E as imagens desse filme ( sim, é um filme, e sempre são imagens belas ) nos mostram janelas com grades, gaiolas, cães encoleirados, estradas bloqueadas. E o homem ( Jack ) não consegue ser outro.
A conclusão é a de que morremos para ser outro. Morremos para deixar de ser. Pois por mais que nos mudemos para outro país, por mais que refaçamos novas amizades, mudemos de emprego, seremos sempre o que podemos ser : o que somos.
A reichiana e muito má atriz Maria Schneider ( e fascinante ela foi/é ) representa a chance que a juventude tem de ainda se criar. Mas os muito jovens não possuem vivencia para isso e acabam sendo um quase nada, um sopro.
Não aconselho ninguém a ver este filme. Ele é árido, lento, modorrento.
Eu o adoro.
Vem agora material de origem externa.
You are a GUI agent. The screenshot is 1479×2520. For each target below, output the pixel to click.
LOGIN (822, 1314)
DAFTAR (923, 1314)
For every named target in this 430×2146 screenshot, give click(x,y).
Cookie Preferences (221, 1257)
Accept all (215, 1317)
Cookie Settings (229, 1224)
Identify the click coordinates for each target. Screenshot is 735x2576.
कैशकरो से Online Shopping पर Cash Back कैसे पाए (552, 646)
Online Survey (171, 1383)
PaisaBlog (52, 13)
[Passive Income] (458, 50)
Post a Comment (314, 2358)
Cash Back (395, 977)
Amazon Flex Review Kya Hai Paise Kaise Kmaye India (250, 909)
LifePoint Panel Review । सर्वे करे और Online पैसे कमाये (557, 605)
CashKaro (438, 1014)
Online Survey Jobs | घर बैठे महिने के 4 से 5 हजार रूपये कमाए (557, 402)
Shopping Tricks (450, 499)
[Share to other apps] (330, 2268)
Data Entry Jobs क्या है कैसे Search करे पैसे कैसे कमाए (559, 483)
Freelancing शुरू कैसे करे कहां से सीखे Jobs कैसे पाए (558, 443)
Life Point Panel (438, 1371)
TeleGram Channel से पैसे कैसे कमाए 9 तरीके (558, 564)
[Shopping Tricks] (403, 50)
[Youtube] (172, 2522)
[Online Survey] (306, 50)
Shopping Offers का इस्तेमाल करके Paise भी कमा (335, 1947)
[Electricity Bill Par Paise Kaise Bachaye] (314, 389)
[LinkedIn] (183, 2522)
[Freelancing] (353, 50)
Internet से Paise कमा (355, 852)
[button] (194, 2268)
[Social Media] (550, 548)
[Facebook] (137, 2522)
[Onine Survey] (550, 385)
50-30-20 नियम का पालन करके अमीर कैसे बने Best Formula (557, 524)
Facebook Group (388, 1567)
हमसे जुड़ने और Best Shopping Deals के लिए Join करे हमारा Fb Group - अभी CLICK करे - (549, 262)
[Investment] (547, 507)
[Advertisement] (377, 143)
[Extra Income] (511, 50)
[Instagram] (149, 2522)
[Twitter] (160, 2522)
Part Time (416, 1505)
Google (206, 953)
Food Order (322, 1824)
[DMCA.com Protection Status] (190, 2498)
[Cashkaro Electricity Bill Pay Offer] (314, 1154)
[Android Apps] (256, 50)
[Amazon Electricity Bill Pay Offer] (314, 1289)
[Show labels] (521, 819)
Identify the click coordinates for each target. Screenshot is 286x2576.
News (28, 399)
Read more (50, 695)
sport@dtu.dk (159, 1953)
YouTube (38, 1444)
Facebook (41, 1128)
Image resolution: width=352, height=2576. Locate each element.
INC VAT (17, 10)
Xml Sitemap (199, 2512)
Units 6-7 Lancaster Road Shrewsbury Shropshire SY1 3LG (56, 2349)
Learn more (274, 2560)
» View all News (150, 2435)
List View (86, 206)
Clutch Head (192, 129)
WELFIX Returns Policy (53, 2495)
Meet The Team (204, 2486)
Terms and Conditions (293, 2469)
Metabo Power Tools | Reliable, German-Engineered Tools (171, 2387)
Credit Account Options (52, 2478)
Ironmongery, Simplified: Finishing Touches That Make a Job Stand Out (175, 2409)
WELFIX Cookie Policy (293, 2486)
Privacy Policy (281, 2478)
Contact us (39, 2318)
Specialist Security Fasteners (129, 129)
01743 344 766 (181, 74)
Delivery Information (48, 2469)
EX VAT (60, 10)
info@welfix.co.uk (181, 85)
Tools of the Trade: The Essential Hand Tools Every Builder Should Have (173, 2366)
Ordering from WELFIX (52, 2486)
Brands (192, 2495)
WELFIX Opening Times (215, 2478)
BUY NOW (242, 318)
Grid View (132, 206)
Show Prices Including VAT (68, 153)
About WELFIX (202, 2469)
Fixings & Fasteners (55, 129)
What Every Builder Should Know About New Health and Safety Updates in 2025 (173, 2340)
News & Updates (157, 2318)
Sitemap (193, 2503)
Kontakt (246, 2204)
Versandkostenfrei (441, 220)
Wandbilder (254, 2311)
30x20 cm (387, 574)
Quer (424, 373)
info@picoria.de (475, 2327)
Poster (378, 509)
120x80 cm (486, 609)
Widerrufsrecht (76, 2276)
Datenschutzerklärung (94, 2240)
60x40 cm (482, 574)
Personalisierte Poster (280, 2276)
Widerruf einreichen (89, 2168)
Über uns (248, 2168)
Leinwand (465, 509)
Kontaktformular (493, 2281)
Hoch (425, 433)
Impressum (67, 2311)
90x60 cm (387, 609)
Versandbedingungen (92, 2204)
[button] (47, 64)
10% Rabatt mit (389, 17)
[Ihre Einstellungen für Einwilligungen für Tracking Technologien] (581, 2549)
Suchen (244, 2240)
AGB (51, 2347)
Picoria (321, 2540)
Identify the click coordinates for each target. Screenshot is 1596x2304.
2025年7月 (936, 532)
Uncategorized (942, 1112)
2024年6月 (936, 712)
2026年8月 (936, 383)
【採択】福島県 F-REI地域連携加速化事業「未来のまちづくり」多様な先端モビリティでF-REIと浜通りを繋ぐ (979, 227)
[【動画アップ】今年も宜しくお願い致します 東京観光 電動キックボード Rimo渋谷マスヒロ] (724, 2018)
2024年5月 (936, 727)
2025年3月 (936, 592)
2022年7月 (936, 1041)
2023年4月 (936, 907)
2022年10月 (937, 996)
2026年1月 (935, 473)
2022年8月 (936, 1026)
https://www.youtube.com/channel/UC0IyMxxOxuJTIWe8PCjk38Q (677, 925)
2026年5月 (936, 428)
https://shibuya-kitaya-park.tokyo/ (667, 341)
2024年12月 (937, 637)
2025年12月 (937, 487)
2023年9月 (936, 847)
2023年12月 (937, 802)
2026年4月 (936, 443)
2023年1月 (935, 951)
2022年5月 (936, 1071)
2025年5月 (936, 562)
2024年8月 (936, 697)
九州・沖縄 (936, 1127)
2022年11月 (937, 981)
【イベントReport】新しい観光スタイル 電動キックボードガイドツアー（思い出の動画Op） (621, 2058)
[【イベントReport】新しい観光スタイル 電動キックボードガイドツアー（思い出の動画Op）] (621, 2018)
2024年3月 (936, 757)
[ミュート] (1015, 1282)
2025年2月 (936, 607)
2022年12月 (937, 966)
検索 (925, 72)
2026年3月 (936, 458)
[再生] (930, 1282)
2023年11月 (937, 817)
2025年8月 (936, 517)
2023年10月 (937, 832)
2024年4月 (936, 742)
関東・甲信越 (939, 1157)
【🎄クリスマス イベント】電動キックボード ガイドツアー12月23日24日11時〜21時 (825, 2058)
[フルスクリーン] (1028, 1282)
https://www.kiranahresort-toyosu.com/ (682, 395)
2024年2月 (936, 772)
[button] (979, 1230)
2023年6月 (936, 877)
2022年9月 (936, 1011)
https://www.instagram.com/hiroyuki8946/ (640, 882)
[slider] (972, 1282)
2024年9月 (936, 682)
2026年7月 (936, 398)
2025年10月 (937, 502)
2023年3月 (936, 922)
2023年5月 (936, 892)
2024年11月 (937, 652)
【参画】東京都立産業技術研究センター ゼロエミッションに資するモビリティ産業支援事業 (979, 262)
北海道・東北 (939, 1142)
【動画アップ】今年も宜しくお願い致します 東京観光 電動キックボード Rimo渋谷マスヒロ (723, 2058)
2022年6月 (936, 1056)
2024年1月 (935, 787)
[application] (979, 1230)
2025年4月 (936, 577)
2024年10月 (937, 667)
É cinema como pensamento, como tese. Ele não te diverte ou emociona, ele te ensina e muito. Te dá cultura. E cultura, veja só menino, não é informação!!!!
Ah sim... o filme é The Passenger, do Antonioni ( não há diretor mais fora de moda ) e Jack está dando show ( consegue passar da impassibilidade para a total confusão ).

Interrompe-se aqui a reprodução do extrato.